• [How to complete this task]: Check every line of the data below for the string "size", and copy the ones that hold it.

• [Record extracts]:
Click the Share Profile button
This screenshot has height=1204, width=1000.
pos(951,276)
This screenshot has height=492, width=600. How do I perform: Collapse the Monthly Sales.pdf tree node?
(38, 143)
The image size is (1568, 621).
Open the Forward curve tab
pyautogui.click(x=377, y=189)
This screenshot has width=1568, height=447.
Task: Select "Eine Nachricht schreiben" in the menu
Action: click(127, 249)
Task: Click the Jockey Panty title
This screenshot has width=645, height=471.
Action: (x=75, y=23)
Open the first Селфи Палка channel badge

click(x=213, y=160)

--

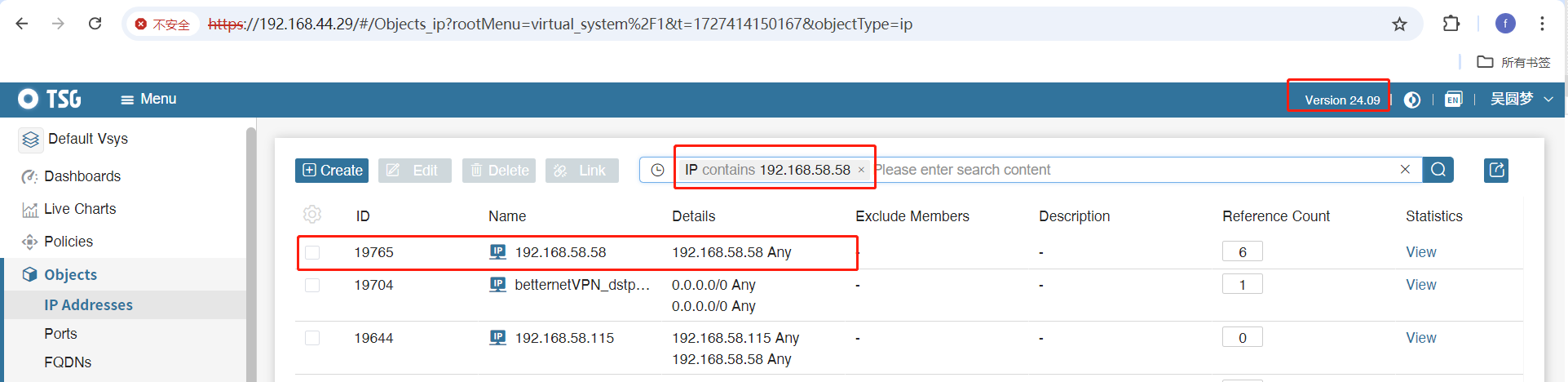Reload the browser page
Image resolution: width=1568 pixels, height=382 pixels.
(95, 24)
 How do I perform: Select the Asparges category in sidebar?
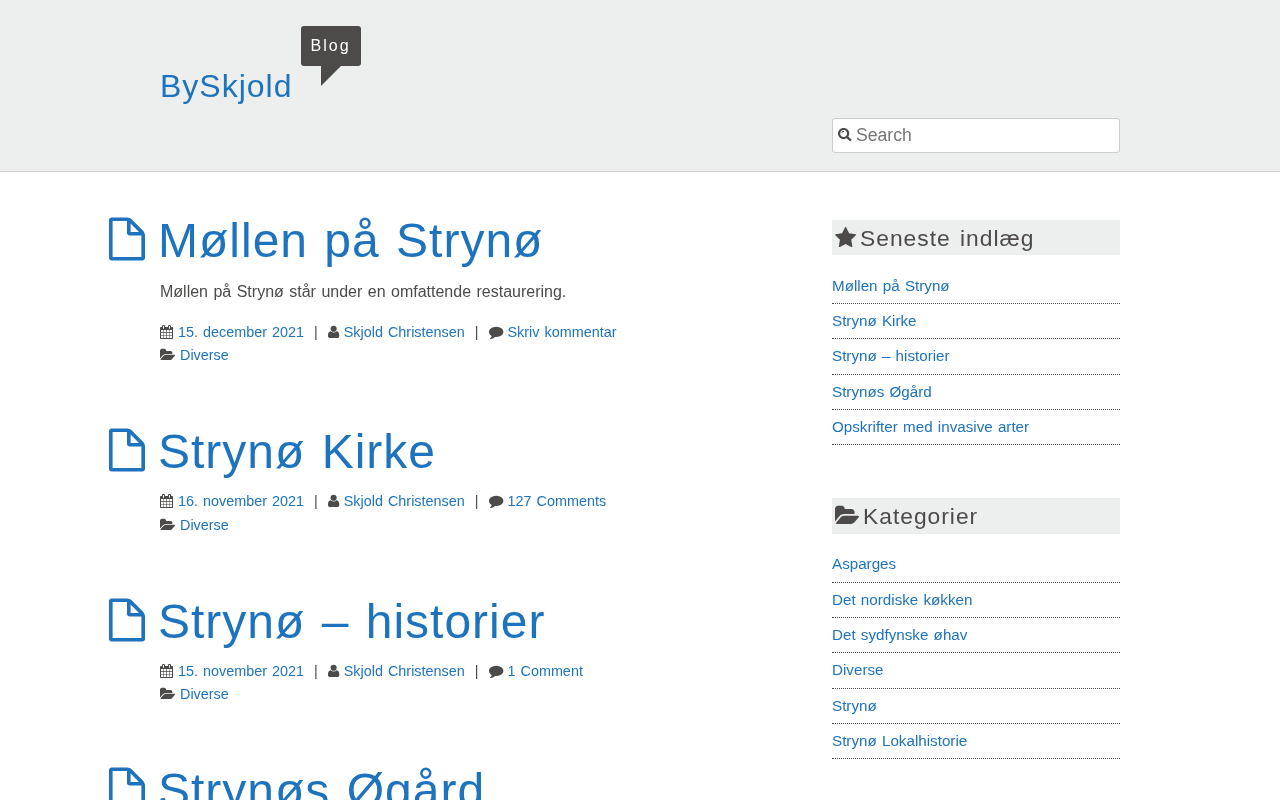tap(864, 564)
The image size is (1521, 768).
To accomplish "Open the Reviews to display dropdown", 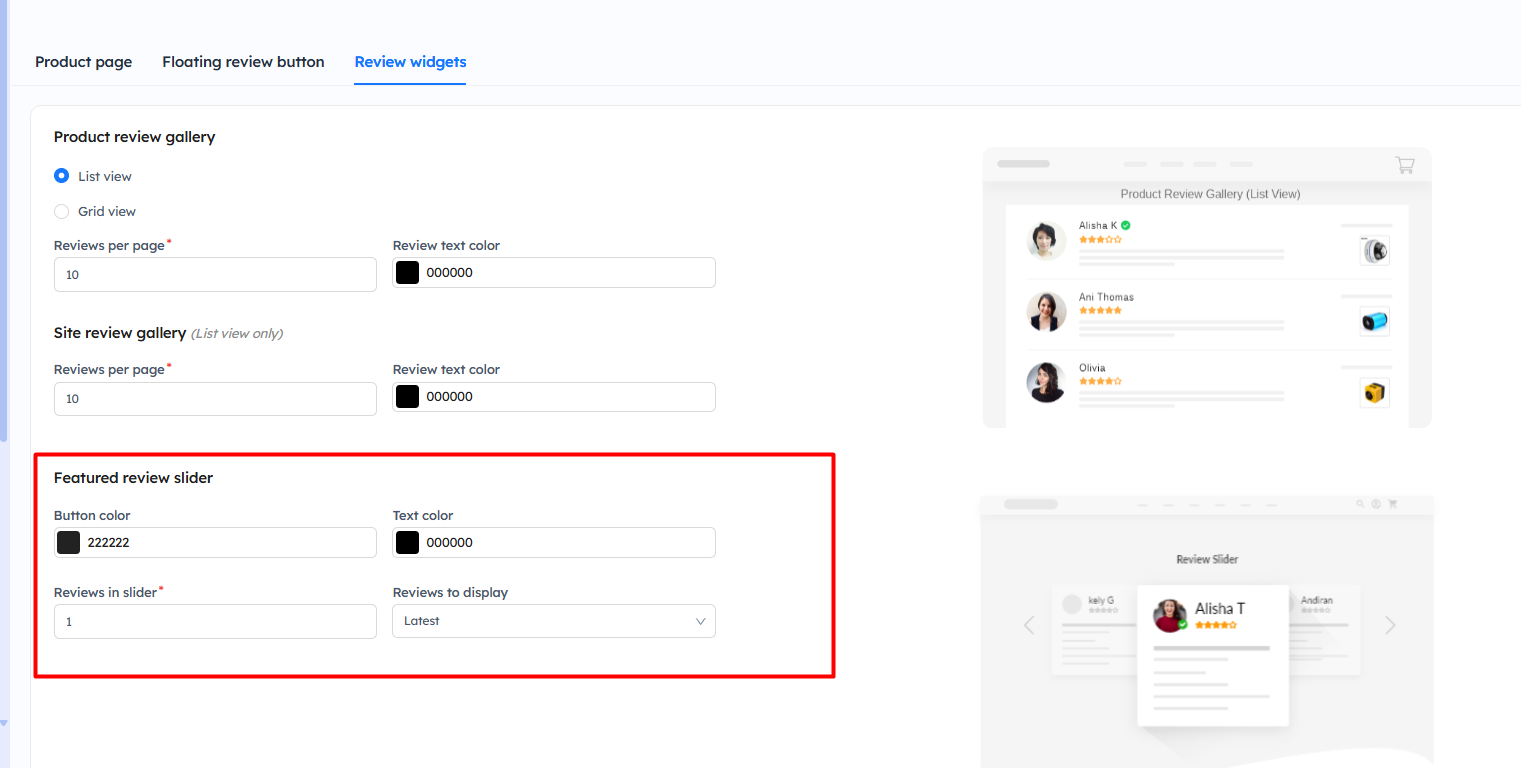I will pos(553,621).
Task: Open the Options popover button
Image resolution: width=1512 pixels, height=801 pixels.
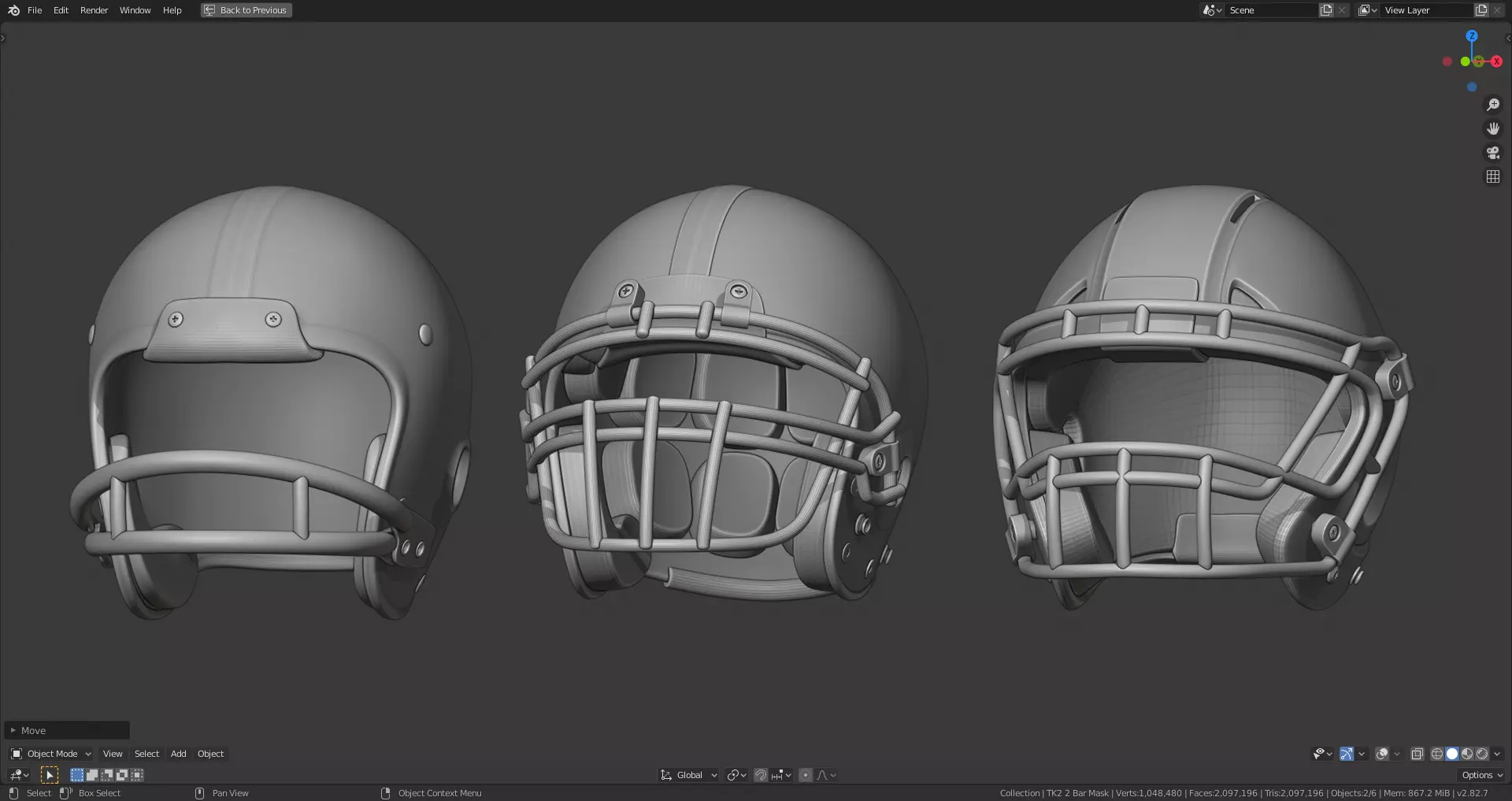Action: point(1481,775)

• [Expected answer]:
The image size is (1568, 621).
The image size is (1521, 768).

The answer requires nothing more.